How to complete this task. Find the line containing "600x694 pixels. At" in the listing below. Repeat it exactly, along with each following line up to and including the one containing "Task: Collapse the Fires section".
═══ Records for processing ═══
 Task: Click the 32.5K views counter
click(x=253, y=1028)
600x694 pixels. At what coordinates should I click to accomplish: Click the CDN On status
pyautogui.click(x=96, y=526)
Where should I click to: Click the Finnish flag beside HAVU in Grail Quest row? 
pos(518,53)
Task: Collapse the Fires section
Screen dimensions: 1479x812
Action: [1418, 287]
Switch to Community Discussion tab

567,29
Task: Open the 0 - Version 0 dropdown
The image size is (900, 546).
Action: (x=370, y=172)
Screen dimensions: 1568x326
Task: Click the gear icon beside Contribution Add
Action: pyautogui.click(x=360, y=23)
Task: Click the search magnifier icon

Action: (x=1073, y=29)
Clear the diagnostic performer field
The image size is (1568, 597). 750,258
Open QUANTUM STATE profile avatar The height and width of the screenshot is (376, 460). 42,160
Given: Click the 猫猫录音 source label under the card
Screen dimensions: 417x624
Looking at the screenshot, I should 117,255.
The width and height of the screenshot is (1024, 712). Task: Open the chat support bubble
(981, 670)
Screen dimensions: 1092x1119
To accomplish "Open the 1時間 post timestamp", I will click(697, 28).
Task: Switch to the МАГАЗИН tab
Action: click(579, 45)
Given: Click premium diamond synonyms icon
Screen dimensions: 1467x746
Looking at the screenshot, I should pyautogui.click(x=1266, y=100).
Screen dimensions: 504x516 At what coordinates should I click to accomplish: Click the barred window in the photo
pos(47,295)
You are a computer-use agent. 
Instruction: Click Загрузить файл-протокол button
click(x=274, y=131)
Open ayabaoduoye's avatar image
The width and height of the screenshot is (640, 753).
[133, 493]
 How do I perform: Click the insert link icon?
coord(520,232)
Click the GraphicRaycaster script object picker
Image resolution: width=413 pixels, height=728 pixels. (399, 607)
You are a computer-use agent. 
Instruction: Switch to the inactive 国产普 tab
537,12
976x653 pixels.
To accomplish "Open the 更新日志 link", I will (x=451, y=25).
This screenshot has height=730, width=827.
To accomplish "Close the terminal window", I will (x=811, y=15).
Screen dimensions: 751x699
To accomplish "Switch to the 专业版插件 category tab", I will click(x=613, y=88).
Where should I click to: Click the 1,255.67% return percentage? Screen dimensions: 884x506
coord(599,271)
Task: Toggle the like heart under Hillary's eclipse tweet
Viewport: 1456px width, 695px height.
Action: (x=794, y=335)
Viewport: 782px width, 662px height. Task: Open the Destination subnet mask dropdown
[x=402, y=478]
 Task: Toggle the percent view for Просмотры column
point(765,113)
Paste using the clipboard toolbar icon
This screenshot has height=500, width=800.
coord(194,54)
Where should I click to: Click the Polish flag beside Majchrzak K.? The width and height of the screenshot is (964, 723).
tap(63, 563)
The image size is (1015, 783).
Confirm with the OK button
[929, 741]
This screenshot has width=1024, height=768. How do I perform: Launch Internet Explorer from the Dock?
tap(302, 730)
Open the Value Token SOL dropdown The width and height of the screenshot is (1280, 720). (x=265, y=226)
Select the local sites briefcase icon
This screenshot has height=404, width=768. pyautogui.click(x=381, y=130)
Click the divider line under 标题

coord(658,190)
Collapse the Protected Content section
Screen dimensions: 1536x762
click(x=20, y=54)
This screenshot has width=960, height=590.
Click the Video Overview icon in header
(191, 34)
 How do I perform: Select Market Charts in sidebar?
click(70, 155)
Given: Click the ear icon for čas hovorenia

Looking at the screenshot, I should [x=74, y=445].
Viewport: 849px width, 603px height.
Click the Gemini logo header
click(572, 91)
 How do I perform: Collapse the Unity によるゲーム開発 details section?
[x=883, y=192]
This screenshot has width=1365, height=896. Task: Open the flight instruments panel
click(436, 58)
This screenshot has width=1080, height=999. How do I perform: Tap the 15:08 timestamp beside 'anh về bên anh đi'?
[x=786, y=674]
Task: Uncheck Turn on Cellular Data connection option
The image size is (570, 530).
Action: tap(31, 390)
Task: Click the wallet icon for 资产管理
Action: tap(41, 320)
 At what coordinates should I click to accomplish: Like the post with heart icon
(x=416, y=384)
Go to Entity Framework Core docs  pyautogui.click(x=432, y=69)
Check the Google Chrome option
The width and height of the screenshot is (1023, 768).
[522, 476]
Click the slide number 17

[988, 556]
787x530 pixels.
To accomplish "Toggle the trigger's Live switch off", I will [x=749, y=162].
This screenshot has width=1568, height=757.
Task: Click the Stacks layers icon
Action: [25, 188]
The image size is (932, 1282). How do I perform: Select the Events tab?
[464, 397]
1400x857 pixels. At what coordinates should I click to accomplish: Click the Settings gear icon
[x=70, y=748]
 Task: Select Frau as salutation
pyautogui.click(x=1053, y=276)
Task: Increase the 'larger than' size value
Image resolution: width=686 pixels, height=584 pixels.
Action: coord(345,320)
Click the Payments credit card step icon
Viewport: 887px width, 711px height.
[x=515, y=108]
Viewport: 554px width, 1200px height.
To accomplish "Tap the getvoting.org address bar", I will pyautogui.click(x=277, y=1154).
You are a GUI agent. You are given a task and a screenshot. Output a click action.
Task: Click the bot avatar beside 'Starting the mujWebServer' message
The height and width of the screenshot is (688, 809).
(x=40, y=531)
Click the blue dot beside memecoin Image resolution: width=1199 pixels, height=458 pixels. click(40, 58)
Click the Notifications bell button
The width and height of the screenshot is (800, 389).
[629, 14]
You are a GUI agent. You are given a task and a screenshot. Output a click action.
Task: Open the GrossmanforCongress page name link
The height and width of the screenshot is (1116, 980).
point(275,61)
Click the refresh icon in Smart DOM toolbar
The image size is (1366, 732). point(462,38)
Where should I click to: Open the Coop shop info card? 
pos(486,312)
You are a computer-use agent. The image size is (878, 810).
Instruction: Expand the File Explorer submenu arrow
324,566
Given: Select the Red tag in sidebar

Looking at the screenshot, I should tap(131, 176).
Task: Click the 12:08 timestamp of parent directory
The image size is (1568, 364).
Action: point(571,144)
═══
Your response.
600x694 pixels. At what coordinates should I click to accomplish: Click the CDN On status
pyautogui.click(x=96, y=526)
Where should I click to: Click the Finnish flag beside HAVU in Grail Quest row? 
pos(518,53)
Task: Collapse the Fires section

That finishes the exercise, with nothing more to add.